Quick answer: To tell if silver is real, hold a strong magnet to it — genuine silver won't stick. Then place an ice cube on top; real silver's exceptional heat conductivity melts it almost instantly. For confirmation, look for a hallmark like "925," "Sterling," or a BIS stamp (mandatory in India since 2021 for registered jewellers). These three checks alone rule out most fakes in under two minutes.
Still not sure? Run through all seven tests below. Some cost nothing. A couple need basic supplies you already have at home. And for high-value pieces — antique jewellery, silver bars, inherited silverware — the last method gives you a lab-grade answer in 30 seconds flat.
Why Fake Silver Is Such a Big Problem Right Now
Walk into any Sunday bazaar or scroll through a random Instagram jewellery page, and you'll find silver earrings at ₹150 a pair. Some of it is real. A lot of it is white metal, nickel alloy, or rhodium-plated brass dressed up to look like sterling.
Sterling silver (stamped 925) tracks the daily silver spot rate, and at current rates a 10-gram bracelet costs a jeweller several hundred rupees in metal alone — before making charges or profit.
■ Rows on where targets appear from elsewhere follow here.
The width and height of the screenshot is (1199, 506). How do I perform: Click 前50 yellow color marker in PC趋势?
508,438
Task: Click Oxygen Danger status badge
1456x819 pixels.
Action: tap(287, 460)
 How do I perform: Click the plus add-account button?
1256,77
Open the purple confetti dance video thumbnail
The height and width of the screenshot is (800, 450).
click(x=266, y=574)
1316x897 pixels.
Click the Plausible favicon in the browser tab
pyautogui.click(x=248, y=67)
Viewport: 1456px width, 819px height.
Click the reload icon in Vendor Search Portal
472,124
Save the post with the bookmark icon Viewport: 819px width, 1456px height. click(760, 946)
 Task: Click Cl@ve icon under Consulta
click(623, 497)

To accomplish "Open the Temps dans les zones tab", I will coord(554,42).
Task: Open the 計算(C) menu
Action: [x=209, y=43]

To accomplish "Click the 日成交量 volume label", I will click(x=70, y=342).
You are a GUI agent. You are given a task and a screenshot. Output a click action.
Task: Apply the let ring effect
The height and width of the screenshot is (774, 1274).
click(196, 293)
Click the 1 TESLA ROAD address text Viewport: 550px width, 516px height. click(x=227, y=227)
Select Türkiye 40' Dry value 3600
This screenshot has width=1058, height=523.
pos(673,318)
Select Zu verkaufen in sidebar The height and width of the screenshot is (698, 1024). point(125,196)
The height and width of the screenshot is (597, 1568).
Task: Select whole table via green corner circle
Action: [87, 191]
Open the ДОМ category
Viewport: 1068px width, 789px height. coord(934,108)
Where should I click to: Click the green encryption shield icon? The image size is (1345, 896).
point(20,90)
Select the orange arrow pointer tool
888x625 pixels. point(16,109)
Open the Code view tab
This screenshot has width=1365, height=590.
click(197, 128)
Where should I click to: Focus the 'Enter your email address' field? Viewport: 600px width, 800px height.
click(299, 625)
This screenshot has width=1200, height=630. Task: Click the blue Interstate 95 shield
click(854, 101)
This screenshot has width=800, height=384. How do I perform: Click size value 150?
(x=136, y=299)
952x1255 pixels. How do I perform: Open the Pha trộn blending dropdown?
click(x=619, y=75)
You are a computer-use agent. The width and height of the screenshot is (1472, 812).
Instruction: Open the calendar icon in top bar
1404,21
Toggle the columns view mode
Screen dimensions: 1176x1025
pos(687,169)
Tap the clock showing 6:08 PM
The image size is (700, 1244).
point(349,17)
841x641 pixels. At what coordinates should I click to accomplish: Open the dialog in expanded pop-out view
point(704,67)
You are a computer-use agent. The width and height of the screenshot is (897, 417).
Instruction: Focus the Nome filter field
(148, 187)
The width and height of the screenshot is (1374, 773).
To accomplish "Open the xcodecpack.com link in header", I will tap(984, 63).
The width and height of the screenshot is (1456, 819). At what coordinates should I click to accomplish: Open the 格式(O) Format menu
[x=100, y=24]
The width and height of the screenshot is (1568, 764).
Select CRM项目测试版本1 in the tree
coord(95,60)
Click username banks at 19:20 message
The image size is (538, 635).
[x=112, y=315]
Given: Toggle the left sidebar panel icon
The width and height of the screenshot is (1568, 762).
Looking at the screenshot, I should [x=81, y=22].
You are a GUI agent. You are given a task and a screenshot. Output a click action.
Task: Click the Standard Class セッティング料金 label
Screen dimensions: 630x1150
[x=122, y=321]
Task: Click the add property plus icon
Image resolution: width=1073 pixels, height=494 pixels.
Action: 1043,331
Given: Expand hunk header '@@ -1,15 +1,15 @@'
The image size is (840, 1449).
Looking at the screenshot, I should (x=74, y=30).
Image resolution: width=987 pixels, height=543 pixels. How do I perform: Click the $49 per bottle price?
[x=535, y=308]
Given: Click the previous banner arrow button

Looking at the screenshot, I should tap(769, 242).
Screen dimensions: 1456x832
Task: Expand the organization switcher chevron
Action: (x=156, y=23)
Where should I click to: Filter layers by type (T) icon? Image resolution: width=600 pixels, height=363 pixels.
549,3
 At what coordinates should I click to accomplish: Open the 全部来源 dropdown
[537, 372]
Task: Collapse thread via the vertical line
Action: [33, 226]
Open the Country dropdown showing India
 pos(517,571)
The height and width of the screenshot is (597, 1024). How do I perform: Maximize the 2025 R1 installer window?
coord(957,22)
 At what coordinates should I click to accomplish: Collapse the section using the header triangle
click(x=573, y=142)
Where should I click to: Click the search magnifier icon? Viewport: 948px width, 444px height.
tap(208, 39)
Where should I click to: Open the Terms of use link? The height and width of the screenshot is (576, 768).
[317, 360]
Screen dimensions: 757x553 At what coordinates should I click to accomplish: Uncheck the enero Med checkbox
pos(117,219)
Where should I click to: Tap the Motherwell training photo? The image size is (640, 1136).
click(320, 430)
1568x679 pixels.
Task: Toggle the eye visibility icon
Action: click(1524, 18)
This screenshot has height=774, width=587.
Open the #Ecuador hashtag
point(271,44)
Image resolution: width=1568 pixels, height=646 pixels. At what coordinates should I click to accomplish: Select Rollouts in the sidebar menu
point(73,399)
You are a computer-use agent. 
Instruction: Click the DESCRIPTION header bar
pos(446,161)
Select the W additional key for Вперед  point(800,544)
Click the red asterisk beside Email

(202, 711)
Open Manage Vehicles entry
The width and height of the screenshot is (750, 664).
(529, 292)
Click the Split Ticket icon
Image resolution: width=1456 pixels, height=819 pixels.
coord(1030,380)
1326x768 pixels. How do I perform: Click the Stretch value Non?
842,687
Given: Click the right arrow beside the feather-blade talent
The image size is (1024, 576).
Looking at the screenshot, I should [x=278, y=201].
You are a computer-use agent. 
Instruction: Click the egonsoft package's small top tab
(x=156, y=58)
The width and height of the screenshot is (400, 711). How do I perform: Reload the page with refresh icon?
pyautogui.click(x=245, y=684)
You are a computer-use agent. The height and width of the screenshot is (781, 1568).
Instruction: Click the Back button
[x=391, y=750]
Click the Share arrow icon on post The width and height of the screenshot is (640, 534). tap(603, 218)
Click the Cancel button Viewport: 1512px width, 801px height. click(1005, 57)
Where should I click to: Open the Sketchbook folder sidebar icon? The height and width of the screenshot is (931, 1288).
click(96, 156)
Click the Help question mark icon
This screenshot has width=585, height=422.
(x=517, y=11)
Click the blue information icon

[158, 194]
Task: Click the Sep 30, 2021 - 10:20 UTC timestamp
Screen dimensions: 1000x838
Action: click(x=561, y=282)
When a vendor is selling the same-sized piece for ₹350, the maths simply doesn't work. That's your first red flag. Check the day's silver rate before you buy anything; if the price is below the raw metal value, you already have your answer.
At Amaltaas, we work with handcrafted 92.5 sterling silver every day. The question we hear most often — from customers, from people who've just inherited a piece, from buyers who got stung at a craft fair — is always the same: "How do I know if this is real without damaging it?" These seven tests are our honest answer.
A Quick Note on Silver Types Before You Test
Not all silver is the same, and "not genuine" isn't always the same as "worthless." Here's what the stamps actually mean:
- 999 / Fine Silver — 99.9% pure silver. Too soft for most jewellery; used in bars and coins.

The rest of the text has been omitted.